Everyone has felt pressure in school at one time or another. Sometimes it seems you devote all your time to it and still can’t get ahead.

Your parents know how important school is. They’ve been there, and they know that your grades will help determine a lot of things, like which colleges may admit you and which employers may hire you. The better you do in high school, the more opportunities you’ll have later, and that’s probably why your parents are so interested in your performance.

Have a good talk.

But if you can’t live up to your parents’ expectations, sit down and talk to them. Tell them what you think you’re capable of and together try to pin down the problem. Are they pushing too hard? Are you being too lazy? Is the subject matter over your head? Are you just worrying too much?

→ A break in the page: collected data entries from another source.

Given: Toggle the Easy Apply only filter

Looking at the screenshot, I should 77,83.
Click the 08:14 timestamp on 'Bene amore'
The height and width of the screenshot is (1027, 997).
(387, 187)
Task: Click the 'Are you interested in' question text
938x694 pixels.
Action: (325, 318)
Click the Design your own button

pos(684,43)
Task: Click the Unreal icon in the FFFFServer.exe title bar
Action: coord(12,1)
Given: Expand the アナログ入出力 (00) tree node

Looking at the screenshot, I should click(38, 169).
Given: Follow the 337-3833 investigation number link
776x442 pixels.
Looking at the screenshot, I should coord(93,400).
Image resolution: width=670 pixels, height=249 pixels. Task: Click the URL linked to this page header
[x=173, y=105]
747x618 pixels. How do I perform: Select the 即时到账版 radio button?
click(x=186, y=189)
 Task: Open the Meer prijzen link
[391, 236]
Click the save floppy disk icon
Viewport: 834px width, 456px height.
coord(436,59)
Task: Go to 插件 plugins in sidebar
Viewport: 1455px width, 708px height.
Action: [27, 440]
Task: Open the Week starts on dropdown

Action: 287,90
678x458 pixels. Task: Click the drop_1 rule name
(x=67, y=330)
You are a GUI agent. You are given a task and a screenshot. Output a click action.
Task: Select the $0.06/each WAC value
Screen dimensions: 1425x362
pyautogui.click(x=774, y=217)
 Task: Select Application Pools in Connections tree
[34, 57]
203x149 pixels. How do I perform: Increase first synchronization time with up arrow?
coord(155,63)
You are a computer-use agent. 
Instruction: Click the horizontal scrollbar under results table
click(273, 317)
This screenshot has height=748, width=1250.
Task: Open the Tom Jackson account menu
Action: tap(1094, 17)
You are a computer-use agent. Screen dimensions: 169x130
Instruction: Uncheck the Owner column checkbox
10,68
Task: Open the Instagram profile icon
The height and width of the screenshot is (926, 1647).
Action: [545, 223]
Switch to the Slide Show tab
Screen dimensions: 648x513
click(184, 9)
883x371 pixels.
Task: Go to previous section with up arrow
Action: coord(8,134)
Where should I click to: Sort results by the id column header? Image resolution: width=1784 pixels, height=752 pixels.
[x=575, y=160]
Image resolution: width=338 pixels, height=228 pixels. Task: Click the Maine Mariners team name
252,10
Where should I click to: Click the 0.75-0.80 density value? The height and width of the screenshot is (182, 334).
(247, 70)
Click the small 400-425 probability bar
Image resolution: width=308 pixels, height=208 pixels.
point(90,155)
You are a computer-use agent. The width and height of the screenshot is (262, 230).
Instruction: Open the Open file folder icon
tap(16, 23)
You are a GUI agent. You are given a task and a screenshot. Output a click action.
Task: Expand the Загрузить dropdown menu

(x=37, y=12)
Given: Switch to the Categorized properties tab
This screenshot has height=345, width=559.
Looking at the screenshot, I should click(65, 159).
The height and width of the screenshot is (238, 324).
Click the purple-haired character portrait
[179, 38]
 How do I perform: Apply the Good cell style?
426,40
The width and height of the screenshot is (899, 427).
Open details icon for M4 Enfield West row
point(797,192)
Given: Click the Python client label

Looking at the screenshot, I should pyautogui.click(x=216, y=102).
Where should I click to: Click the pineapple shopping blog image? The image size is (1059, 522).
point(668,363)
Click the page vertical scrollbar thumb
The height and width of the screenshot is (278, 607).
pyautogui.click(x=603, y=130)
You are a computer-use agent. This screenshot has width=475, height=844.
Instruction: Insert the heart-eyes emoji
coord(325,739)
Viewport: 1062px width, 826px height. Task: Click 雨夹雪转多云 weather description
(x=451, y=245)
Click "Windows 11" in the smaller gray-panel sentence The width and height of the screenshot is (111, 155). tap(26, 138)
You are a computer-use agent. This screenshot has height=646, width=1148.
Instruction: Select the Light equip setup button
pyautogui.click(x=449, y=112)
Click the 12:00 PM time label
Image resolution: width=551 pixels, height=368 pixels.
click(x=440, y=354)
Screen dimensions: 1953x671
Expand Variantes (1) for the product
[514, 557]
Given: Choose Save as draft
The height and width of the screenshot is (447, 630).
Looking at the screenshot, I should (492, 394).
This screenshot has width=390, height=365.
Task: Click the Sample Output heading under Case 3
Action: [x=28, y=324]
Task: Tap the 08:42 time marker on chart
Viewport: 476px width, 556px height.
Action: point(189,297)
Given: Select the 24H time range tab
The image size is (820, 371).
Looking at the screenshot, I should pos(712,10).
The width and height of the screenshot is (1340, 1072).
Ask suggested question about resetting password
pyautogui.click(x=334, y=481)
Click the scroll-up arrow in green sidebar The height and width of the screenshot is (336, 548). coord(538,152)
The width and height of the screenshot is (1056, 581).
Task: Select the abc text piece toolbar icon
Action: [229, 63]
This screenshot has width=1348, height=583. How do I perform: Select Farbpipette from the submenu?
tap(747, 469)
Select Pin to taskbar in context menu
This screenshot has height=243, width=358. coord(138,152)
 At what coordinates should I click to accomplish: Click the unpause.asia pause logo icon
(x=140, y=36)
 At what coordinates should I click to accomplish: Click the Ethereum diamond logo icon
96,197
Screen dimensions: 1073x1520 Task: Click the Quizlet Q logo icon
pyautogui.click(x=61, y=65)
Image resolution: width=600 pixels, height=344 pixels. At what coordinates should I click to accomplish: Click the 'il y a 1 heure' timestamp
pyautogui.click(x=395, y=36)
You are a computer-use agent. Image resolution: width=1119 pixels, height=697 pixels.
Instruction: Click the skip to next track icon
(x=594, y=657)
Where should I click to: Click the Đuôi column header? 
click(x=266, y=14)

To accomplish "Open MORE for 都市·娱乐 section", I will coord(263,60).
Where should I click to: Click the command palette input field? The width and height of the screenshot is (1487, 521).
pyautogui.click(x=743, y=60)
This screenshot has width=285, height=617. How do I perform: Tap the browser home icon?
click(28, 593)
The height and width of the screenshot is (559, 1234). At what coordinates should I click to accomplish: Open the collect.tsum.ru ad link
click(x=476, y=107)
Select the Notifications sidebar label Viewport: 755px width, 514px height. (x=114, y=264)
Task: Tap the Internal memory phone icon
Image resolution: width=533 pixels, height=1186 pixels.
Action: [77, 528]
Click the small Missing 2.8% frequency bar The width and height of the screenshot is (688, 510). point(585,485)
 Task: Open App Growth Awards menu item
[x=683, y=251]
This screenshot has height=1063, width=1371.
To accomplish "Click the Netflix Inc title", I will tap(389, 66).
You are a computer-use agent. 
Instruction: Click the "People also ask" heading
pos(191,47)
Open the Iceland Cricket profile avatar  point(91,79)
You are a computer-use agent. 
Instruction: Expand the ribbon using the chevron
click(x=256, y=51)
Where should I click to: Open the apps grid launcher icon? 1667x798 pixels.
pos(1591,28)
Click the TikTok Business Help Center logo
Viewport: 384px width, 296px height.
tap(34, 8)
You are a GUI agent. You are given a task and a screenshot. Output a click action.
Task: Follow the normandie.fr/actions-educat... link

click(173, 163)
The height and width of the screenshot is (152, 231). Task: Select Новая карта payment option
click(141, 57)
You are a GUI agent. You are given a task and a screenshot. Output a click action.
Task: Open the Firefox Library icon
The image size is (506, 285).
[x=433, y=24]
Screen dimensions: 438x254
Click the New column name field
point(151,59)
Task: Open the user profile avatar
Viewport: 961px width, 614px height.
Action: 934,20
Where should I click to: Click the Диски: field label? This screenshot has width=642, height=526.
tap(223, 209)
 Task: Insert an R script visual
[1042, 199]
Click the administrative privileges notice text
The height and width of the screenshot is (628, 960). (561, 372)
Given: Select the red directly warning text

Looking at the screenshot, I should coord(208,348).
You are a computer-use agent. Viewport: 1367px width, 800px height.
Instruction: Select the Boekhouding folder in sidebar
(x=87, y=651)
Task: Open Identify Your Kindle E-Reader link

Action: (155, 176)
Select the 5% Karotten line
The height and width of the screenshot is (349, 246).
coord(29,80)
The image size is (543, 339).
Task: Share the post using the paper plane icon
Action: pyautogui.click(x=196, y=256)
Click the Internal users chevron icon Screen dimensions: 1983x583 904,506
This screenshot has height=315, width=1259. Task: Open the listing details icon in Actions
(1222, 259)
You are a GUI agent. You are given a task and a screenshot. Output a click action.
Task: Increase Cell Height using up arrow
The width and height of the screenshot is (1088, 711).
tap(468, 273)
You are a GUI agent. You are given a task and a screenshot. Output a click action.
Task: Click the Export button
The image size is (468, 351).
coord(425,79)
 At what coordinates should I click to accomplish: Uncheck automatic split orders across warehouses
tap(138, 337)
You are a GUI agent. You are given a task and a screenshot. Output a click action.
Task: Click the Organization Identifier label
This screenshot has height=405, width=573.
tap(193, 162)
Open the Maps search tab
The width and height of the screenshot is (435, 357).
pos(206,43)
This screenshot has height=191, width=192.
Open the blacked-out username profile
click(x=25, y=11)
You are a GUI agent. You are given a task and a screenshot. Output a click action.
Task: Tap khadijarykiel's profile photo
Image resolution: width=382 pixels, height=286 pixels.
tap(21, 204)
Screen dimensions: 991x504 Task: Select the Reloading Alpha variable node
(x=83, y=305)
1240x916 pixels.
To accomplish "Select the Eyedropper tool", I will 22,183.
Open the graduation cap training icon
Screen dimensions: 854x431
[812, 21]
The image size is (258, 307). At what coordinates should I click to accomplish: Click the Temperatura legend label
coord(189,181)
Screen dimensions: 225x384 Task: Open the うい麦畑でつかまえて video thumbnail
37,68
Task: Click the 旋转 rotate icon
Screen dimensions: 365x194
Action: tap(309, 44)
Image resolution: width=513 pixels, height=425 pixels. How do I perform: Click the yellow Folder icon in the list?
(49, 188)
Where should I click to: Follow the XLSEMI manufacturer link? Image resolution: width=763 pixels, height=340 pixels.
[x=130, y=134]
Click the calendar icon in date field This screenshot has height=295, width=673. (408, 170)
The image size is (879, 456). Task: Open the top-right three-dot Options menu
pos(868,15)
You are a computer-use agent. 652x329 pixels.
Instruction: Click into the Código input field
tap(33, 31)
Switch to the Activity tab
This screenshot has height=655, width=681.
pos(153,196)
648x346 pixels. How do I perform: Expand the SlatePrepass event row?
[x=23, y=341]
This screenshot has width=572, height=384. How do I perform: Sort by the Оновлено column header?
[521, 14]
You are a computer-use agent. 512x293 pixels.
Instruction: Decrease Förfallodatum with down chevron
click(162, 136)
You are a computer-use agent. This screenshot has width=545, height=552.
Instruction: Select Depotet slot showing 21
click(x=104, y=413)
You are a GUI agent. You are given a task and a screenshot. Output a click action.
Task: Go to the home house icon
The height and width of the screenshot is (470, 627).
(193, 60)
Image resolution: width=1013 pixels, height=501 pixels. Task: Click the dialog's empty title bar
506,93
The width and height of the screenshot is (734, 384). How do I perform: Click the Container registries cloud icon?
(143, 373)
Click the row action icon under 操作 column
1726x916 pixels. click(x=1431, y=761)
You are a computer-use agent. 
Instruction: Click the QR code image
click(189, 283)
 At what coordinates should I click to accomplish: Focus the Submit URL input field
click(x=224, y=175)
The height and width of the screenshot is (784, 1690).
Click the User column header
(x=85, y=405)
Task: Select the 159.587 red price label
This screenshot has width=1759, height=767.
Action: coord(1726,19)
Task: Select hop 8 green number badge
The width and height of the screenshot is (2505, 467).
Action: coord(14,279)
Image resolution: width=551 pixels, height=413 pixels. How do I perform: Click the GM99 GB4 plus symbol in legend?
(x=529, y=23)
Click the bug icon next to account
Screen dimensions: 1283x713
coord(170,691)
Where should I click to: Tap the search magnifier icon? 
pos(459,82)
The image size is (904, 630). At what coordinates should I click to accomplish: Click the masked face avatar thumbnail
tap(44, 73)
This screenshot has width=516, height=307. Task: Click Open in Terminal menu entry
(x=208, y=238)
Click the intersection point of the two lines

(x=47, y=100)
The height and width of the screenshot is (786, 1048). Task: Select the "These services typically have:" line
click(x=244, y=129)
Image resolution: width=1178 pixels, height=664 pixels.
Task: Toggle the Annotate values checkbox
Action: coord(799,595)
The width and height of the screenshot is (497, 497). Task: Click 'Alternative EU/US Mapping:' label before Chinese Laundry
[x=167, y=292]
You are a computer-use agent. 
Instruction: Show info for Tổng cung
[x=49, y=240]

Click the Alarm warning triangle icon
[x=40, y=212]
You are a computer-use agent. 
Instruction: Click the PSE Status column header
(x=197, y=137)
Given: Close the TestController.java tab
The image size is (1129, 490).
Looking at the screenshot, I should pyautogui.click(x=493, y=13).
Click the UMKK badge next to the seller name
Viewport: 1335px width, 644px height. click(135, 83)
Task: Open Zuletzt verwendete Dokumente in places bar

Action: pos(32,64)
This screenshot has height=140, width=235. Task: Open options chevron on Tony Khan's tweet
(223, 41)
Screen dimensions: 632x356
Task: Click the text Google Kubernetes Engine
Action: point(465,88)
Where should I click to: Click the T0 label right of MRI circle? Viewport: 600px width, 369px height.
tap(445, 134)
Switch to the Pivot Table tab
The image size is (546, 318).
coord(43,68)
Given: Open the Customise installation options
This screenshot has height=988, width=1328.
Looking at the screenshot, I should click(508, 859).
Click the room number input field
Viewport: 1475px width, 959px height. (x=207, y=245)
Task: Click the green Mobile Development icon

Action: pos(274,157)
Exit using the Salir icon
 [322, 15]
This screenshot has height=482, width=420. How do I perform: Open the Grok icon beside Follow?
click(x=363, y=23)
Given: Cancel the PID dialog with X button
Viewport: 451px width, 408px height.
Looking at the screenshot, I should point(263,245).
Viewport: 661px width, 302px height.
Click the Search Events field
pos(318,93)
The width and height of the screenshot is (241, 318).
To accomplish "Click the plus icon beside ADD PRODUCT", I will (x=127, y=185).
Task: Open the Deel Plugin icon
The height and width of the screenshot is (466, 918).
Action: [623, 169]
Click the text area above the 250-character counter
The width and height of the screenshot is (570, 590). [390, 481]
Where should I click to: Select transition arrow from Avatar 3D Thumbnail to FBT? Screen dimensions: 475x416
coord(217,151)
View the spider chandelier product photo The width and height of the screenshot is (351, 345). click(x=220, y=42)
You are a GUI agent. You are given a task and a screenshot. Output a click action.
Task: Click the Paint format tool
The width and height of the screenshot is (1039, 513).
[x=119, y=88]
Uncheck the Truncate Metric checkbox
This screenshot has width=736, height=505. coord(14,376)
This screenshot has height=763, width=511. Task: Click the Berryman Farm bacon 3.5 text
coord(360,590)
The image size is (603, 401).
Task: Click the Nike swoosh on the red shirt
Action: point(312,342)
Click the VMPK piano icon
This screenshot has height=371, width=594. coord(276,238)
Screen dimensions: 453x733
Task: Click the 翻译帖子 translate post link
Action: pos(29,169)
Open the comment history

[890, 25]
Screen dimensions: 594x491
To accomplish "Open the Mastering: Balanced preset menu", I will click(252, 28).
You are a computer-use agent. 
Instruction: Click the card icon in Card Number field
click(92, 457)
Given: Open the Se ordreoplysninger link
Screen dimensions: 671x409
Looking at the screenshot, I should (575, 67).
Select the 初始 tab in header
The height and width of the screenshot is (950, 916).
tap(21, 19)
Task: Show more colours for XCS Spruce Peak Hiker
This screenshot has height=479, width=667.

After you isolate the concern, work with your parents to find a solution you can all feel comfortable with. Do they need to give you some room to breathe? Do you need to develop better study habits? Do you need to budget your time better? Or does everyone just need to relax?

See your counselor.

You might also want to talk to your school guidance counselor. A counselor can help you determine which classes are best for you and may be able to find other ways to lighten your load.

Study in a group.

Since you’re a good student, you already know about budgeting your time and cultivating good study habits, like listening in class, taking good notes, and not putting off homework until the last minute. But if you still feel you are falling behind in your studies, get help from others who know the material. Try studying in groups with friends.

Ask your teacher.

Don’t hesitate to get help from your teachers. Your teachers are there to help you learn, so they will probably be pleased you asked. Ask questions in class and after class, and make sure you understand each concept fully before moving on to something more difficult. Some questions may seem embarrassing to ask, but a little embarrassment is better than being left in the dark.

When it comes right down to it, just do your best, because that’s really all you can do. And if you run into an occasional disappointment, don’t agonize over it. It’s not the end of the world. Even Albert Einstein got a disappointing grade once—he failed math—but he didn’t let it keep him down. Just pick yourself up and get back in the books. You’ll be rewarded for your diligence.

Readers

Try explaining to your parents how you feel. But make sure you know exactly what they expect of you. If you can’t meet those expectations, try to work out a compromise. Make sure they know you’re trying your hardest, and if they know, they’re sure to help you do the best you can by easing your load a little. No one is expecting you to do it all. Focus on what you really want to do and stick with it. Make sure your schedule and your goals are balanced and everything should turn out fine.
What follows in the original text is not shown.